Zum ersten Mal sind im selben Jahr drei Indizes erschienen, die das Problem Korruption von drei verschiedenen Seiten beleuchten: Bestechen (Bribe Payers Index, BPI), bestochen werden (Corruption Perceptions Index, CPI) und das Verschleiern (Financial Secrecy Index, FSI). Christian Humborg, Geschäftsführer von Transparency International Deutschland, im Gespräch über einseitiges Brüsten, Schweizer Feuerwerk und warum Deutschland und Bahrain sich doch recht ähnlich sind.

Was ist schlimmer: Schmieren oder geschmiert werden - oder doch verschleiern? (Foto: dpa)

SZ: Manche Länder wie die Schweiz stehen in einem Index sehr gut da und in einem anderen plötzlich sehr schlecht.
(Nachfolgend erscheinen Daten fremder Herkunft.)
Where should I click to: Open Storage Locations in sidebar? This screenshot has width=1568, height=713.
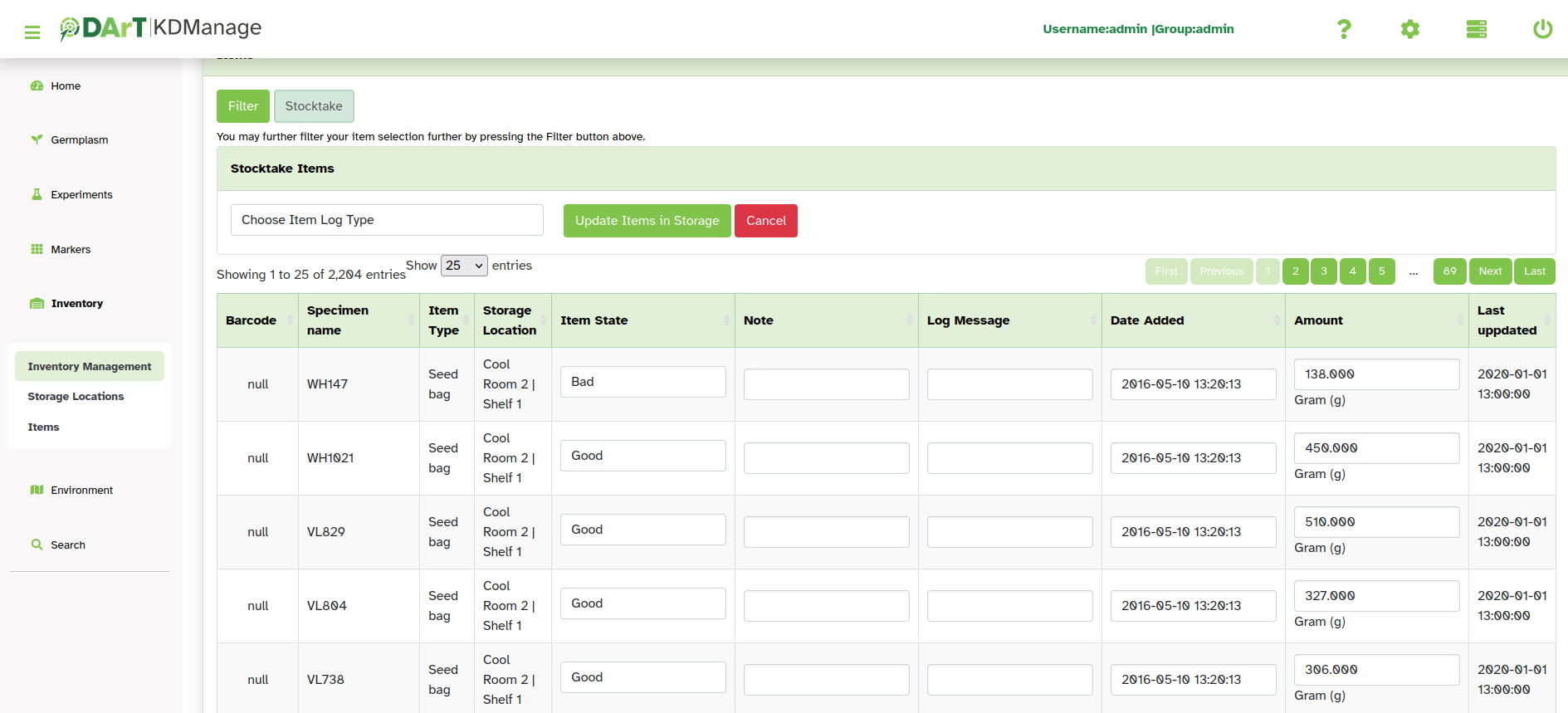[76, 397]
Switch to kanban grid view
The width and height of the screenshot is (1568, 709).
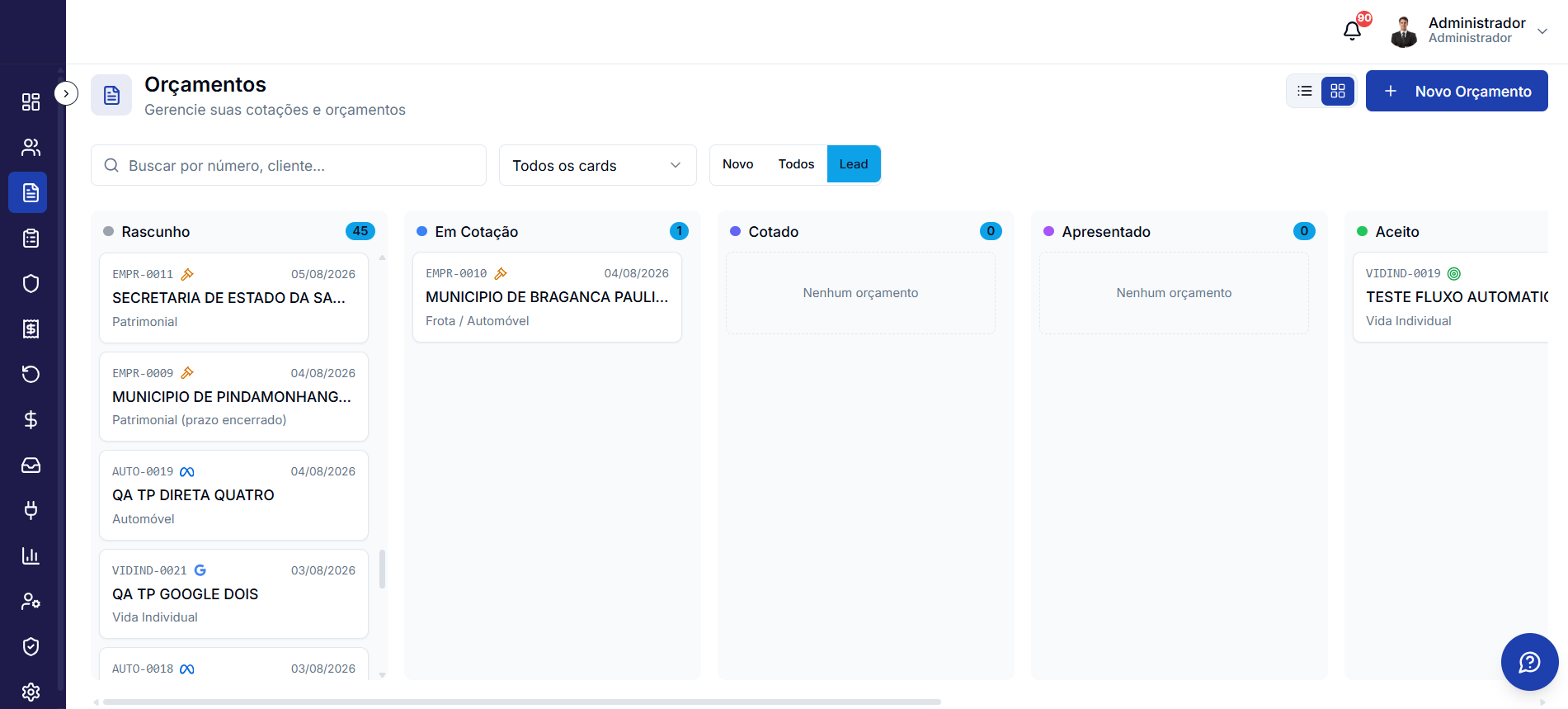point(1338,91)
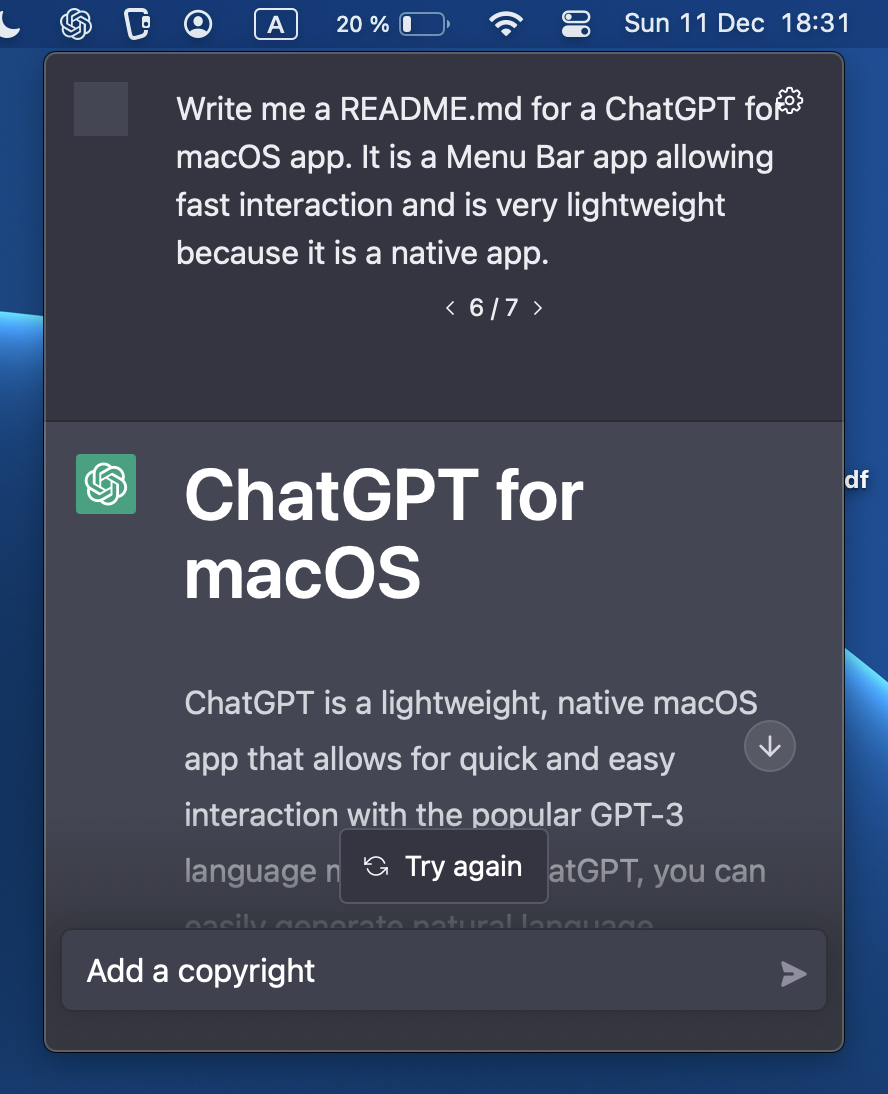Select the user prompt avatar placeholder
The image size is (888, 1094).
(x=100, y=109)
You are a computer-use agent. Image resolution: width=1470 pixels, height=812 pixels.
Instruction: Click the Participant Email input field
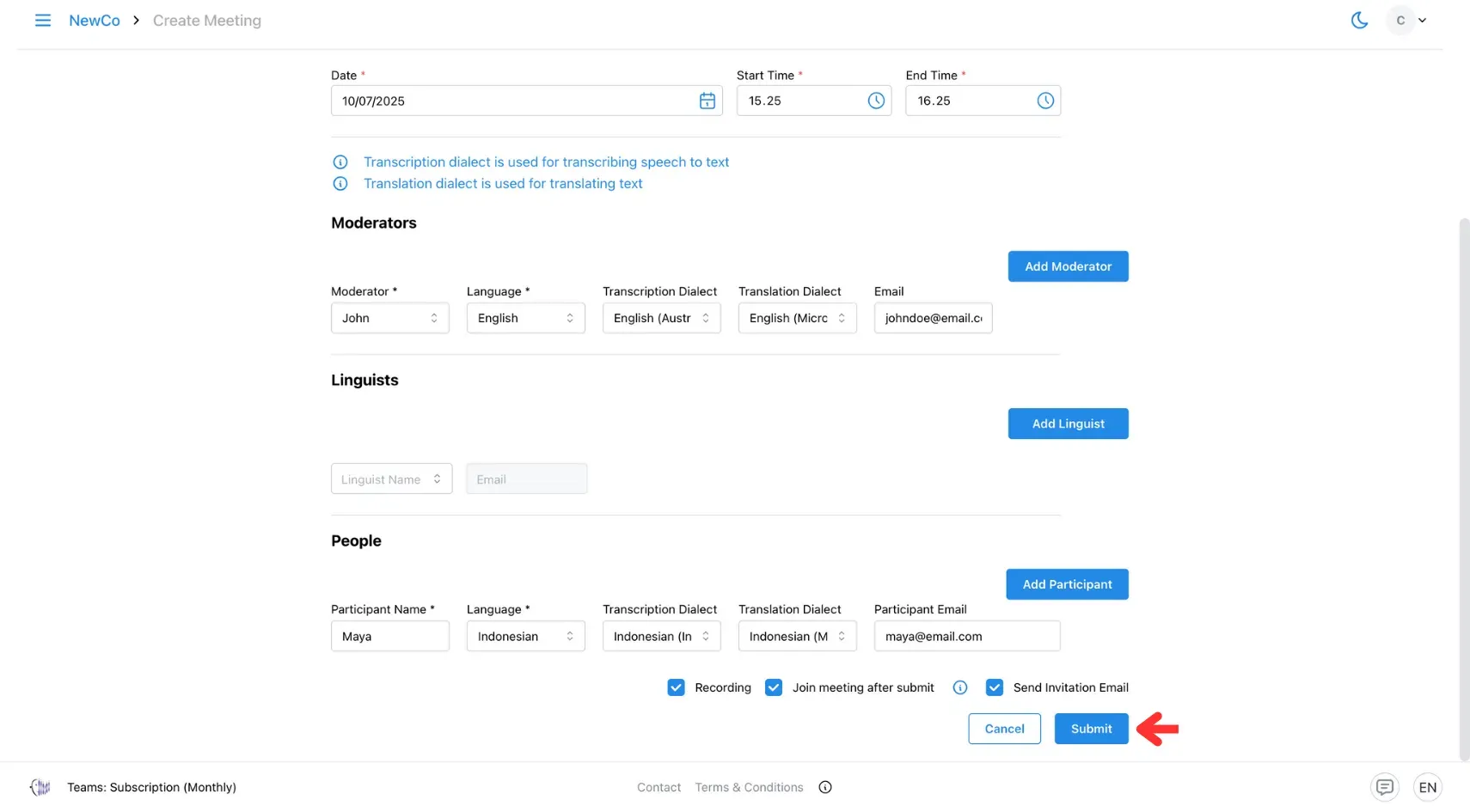point(966,637)
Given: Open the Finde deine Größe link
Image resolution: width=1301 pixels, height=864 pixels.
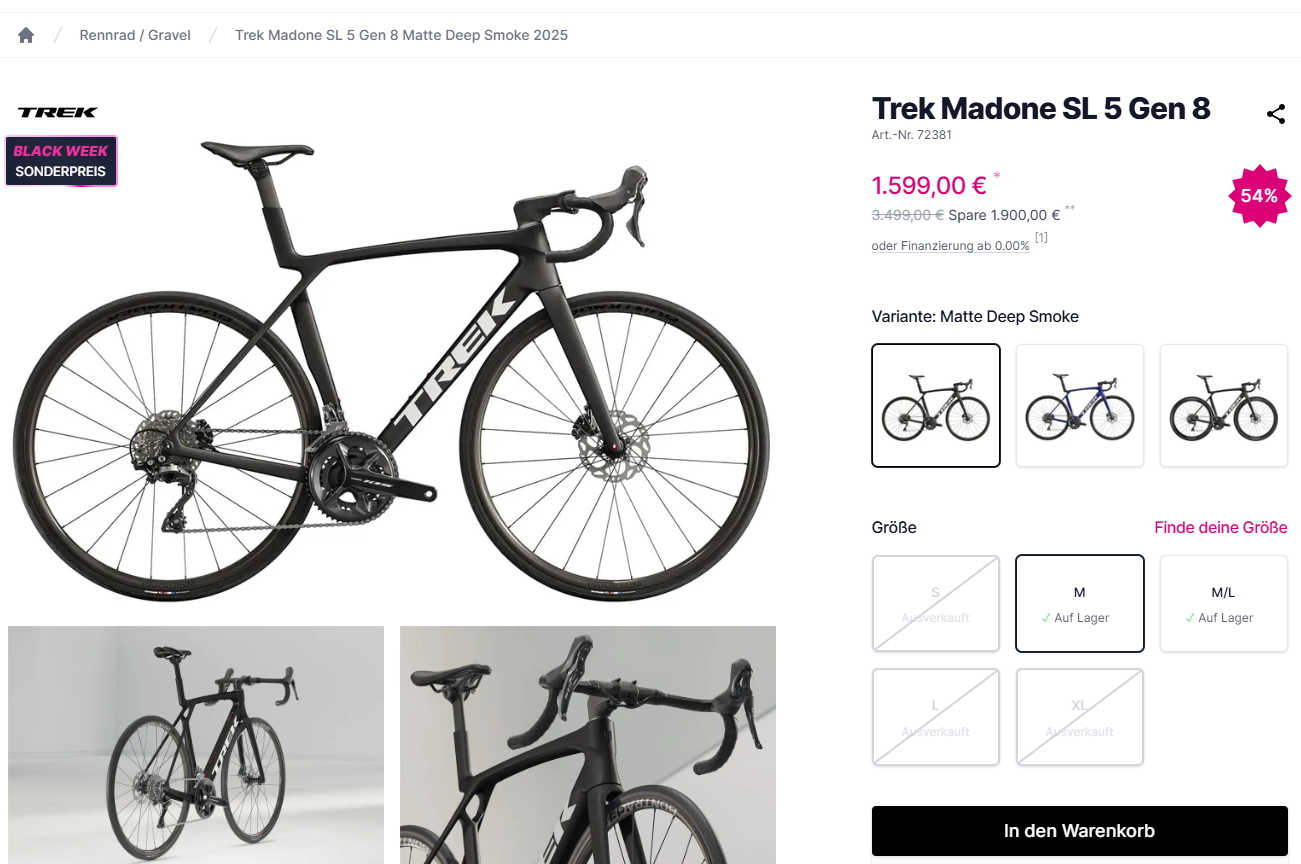Looking at the screenshot, I should (x=1220, y=527).
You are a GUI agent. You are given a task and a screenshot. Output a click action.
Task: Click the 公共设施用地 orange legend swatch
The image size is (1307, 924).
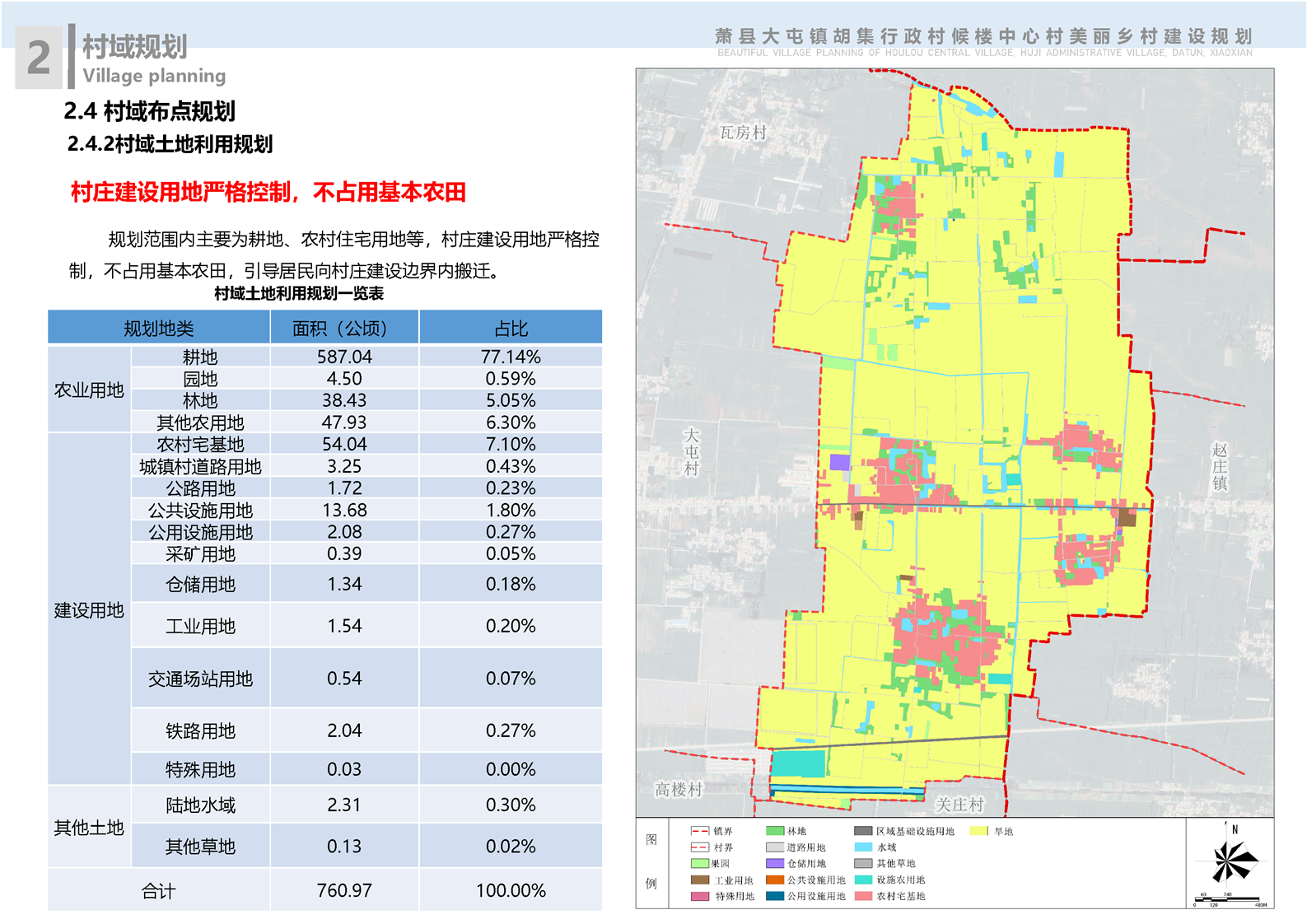(774, 880)
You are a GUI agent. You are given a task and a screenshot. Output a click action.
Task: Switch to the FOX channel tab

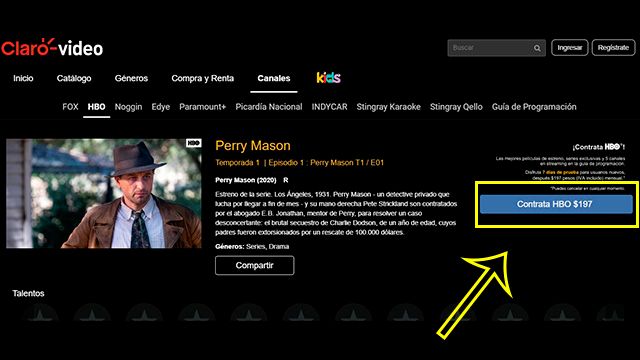[x=70, y=107]
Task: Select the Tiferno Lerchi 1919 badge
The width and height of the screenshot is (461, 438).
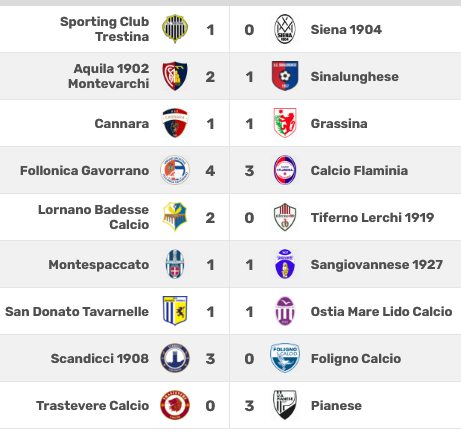Action: 285,217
Welcher Index hat denn nun Recht?

Christian Humborg: Mehr Recht als ein anderer hat natürlich keiner in diesem Sinne, sie messen ja unterschiedliche Dinge in den drei Dimensionen der Korruption: Schmiergeld zahlen, annehmen und verstecken. Es ist schwer zu entscheiden: Ist jemand, der schmiert, schlimmer als einer, der solch eine Zahlung annimmt?

SZ: Aber die Indizes sind unterschiedlich gewichtet.

Humborg: Schon auf gewisse Weise. Der Schattenfinanz-Index misst nicht das tatsächliche Verstecken von Korruptionsgeldern, sondern vor allem die fehlende Transparenz der Finanzwelt. Und der BPI betrachtet, inwiefern Firmen eines Landes im Ausland bestechen, aber das Inland spielt da keine Rolle. Also ist der Korruptionswahrnehmungs-Index, der jetzt erschienen ist, vielleicht nicht der beste, aber in gewissem Sinn der umfassendste. Man muss alle drei nebeneinander legen, damit sich kein Land einseitig brüsten kann.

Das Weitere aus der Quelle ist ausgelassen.